Resetting of Mg isotopes between calcite and dolomite during burial metamorphism: Outlook of Mg isotopes as geothermometer and seawater proxy

Magnesium isotopes are an emerging tool to study the geological processes recorded in carbonates. Calcite, due to its ubiquitous occurrence and the large Mg isotope fractionation associated with the mineral, has attracted great interests in applications of Mg isotope geochemistry. However, the fidelity of Mg isotopes in geological records of carbonate minerals (e.g., calcite and dolomite) against burial metamorphism remains poorly constrained. Here we report our investigation on the Mg isotope systematics of a dolomitized Middle Triassic Geshan carbonate section in eastern China. Magnesium isotope analysis was complemented by analyses of Sr-C-O isotopic compositions, major and trace element concentrations, and petrographic and mineralogical features. Multiple lines of evidence consistently indicated that post-depositional diagenesis of carbonate minerals occurred to the carbonate rocks. Magnesium isotope compositions of the carbonate rocks closely follow a mixing trend between a high delta Mg-26 dolomite end member and a low delta Mg-26 calcite end member, irrespective of sample positions in the section and calcite/dolomite ratio in the samples. By fitting the measured Mg isotope data using a two-end member mixing model, an inter-mineral Delta Mg-26(dolomite-calcite) fractionation of 0.72 parts per thousand was obtained.
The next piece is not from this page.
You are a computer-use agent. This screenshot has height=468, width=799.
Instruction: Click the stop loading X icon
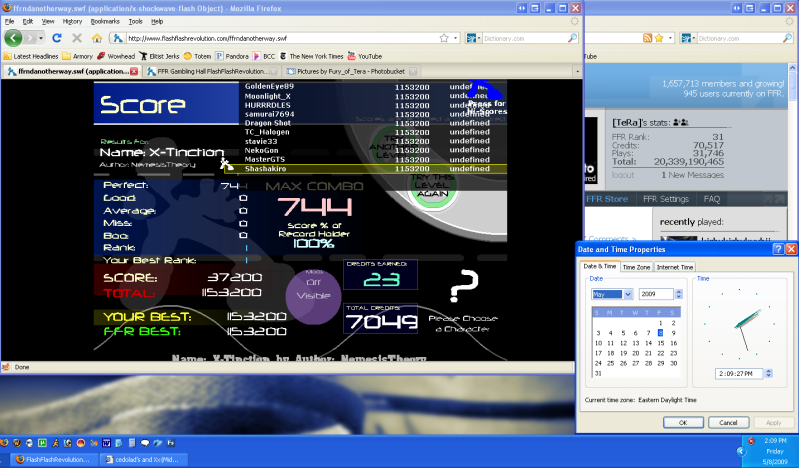[x=78, y=38]
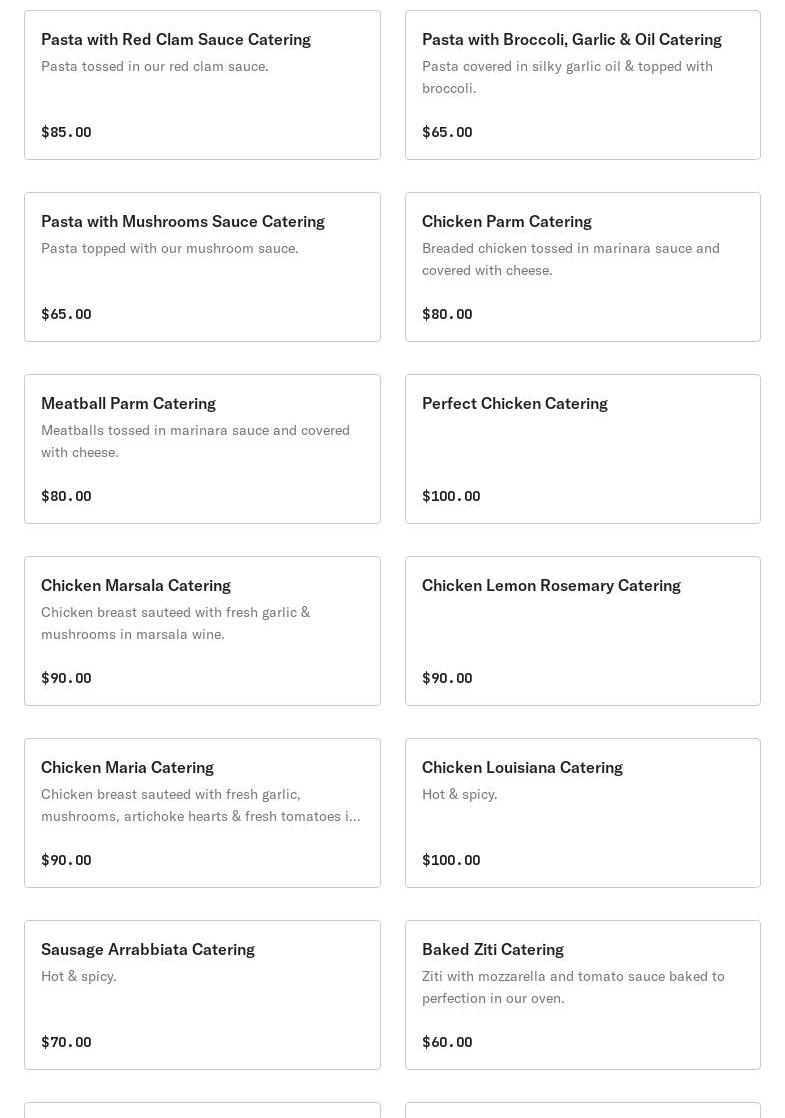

Based on the experimentally derived Mg isotope fractionation factors for dolomite and calcite, a temperature of 150-190 degrees C was calculated to correspond to the 0.72 parts per thousand Delta Mg-26(dolomite-calcite) fractionation. Such temperature range matches with the burial-thermal history of the local strata, making a successful case of Mg isotope geothermometry. Our results indicate that both calcite and dolomite had been reequilibrated during burial metamorphism, and based on isotope mass balance of Mg, the system was buffered by dolomite in the section. Therefore, burial metamorphism may reset Mg isotope signature of calcite, and Mg isotope compositions in calcite should be dealt with caution in studies of carbonate rocks with thermal history. By contrast, Mg isotopes of dolomite are less prone to post-depositional resetting due to a number of properties including high Mg abundance and high thermodynamic stability, and Mg isotopes in dolomite may be a more robust recorder for original carbonate precipitates. (C) 2017 Elsevier Ltd. All rights reserved.